It is not easy to surprise me. I am, afterall, rather advantageously gifted with Divine knowledge and power. That being said, I confess to being completely taken aback by the young monk not only pronouncing my name in the Divine tongue but also knowing my prophetic title.
Stepping between the two men had been a kind of mistake and I was aware of this mistake almost immediately. But Therin was on the edge of some kind of personal crusade and the young Blademaster was in his way. It had been completely knee-jerk, completely unthought out, and completely impulsive to throw myself between those two Light-bearing men and expose myself as I had done.

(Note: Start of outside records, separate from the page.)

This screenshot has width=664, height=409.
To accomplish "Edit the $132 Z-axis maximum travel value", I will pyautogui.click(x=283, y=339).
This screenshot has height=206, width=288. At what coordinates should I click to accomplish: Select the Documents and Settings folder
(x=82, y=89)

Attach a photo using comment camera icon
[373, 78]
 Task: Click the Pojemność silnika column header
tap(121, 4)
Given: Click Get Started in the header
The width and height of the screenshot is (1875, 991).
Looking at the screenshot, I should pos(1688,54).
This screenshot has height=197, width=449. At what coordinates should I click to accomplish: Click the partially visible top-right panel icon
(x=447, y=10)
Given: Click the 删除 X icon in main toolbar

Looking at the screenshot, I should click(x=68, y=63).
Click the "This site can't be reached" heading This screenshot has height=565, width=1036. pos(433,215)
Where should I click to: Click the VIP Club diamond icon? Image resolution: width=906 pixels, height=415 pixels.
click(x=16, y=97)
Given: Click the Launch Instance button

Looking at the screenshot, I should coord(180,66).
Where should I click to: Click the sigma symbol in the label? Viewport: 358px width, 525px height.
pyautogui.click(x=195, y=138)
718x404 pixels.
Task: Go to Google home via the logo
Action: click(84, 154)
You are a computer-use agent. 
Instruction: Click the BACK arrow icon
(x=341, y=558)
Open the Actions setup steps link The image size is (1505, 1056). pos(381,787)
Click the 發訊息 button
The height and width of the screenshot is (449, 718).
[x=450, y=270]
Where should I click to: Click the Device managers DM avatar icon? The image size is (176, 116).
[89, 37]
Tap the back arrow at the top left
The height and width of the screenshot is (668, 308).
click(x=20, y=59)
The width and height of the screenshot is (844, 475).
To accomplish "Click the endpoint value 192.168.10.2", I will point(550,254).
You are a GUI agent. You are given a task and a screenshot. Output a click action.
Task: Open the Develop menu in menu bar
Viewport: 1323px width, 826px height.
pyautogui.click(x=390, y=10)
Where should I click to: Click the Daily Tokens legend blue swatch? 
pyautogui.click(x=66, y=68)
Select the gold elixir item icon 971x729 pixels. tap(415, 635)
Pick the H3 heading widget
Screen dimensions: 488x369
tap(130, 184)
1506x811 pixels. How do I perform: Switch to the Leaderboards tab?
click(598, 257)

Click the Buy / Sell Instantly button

The ramifications of my exposure were such that I had trouble paying very close attention to the men as I collapsed, again, and tried to keep the balance between myself and Alira.
My poor Alira…
How she must have suffered while I drew on our bond to keep myself stable. I hoped she had not been in flight or in some other compromising position when I pulled on our tether to bring myself from the brink of obliteration. I hoped, with all my broken soul, that she was with Ohira, safely.
“Looking…for me?” I gasped, the words filtering to me through the pain of pulling myself together. The urge to turn to mist, to dismiss the corporeal form and fade away was so strong I could feel it like a kind of internal pressure. But I held on tightly, syphoning power from Alira as I held on. My hands gripped my head as I fought the pressure.
“Yes, your Holiness.” He was bowing, the ridiculous youth, and his voice was tinged with a hard pain that cleared my head as I listened. “I have been waiting for some sign of you since travelling east.”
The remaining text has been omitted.